Mengungkap Rahasia UU HKPD

Mengungkap Rahasia UU HKPD


Undang-Undang Hubungan Keuangan antara Pemerintah Pusat dan Pemerintahan Daerah (UU HKPD) telah menjadi pusat perhatian, terutama karena telah dilaporkan ke Mahkamah Konstitusi untuk diuji materiil. UU tersebut disoroti terutama terkait batas minimal tarif pajak hiburan yang termasuk dalam objek Pajak Barang Jasa Tertentu (PBJT), yang telah ditetapkan sebesar 40%. Perhatian terhadap pajak hiburan dalam UU HKPD ini muncul dari berbagai kalangan, termasuk pengacara terkenal seperti Hotman Paris Hutapea dan seniman seperti pedangdut Inul Daratista.

Selain masalah terkait pajak hiburan, uji materiil juga telah dilakukan terhadap UU HKPD terkait ketentuan bea perolehan hak atas tanah dan bangunan (BPHTB), terutama BPHTB waris dan pemisah hak, karena ketidakjelasan dalam rumusan Pasal 44 ayat (2) huruf a angka 7 dan Pasal 49 huruf b UU HKPD.

Namun, untuk memahami konteks UU HKPD secara keseluruhan, perlu untuk memahami substansi dari undang-undang tersebut. Direktur Jenderal Perimbangan Keuangan Kementerian Keuangan yaitu Luky Alfirman, telah menjelaskan bahwa UU HKPD bertujuan untuk mereformasi desentralisasi ekonomi dan fiskal, membangun pusat-pusat ekonomi di daerah, serta meningkatkan pemerataan ekonomi.

UU HKPD juga bertujuan untuk memperbaiki ketentuan transfer ke daerah (TKD) berbasis kinerja, yang dijelaskan secara rinci dalam Bab III UU HKPD, mulai dari pasal 106. Sebagai contoh, dana bagi hasil (DBH) sawit diarahkan untuk penanganan dampak negatif aktivitas perkebunan sawit, sambil memperhatikan kebutuhan daerah.

Selain itu, Dana Alokasi Umum (DAU) dialokasikan untuk pemerataan kemampuan keuangan dan kualitas layanan publik di daerah. Pagu nasional DAU ditetapkan dengan mempertimbangkan kebutuhan pelayanan publik, kemampuan Keuangan Negara, pagu TKD secara keseluruhan, dan target pembangunan nasional, sebagaimana diatur dalam Pasal 126 UU HKPD.

● **Tugas Latihan**
Teruskan tulisan tentang UU HKPD di atas, mulai sesudah kalimat terakhirnya.

● **Materi yang Diberikan**
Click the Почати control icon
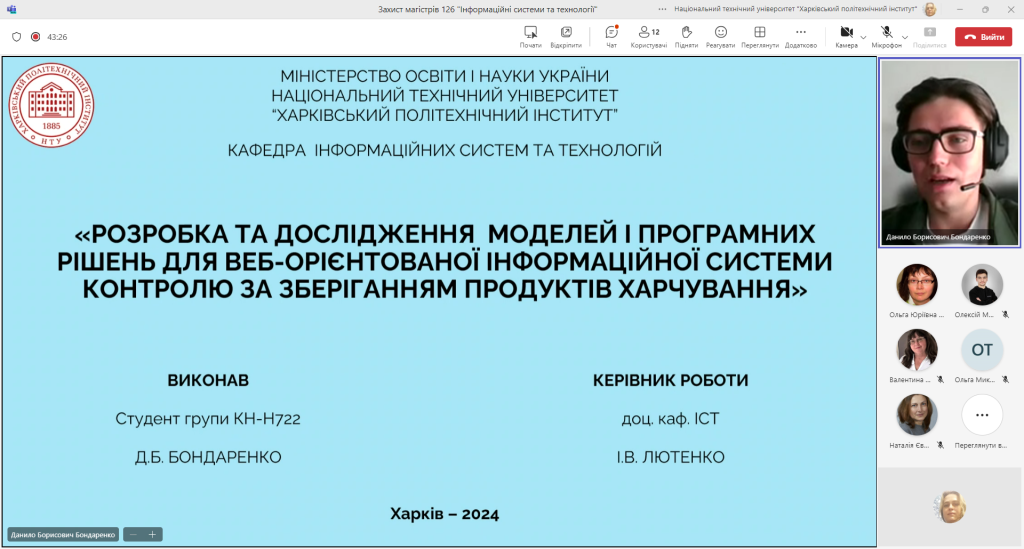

● **Hasil Tugas**
UU HKPD juga menata ulang ketentuan Pajak Daerah dan Retribusi Daerah untuk mendukung peningkatan pendapatan daerah, mempertahankan akses masyarakat terhadap layanan dasar, kemudahan berusaha, serta memperkenalkan skema Opsen atau piggyback tax untuk memberikan kepastian penerimaan daerah tanpa menambah beban wajib pajak.

Pajak Daerah dan Retribusi Daerah diatur secara rinci dalam Bab II UU HKPD. Pada Pasal 4, ditetapkan jenis pajak yang dipungut oleh pemerintahan provinsi, hingga kabupaten atau kota. Di tingkat provinsi, diperkenalkan pungutan opsen pajak mineral bukan logam dan batuan (MBLB), sedangkan di tingkat kabupaten/kota, opsen Pajak Kendaraan Bermotor (PKB), dan opsen Bea Balik Nama Kendaraan Bermotor (BBNKB).

Di samping pengaturan pendapatan daerah, UU HKPD juga menekankan peningkatan kualitas belanja. Melalui skema simplifikasi dan sinkronisasi penganggaran belanja sesuai program prioritas daerah, UU HKPD mengamanatkan penyusunan belanja daerah didasarkan pada standar harga, batasan belanja pegawai, dan belanja infrastruktur layanan publik untuk memberikan manfaat bagi masyarakat di daerah.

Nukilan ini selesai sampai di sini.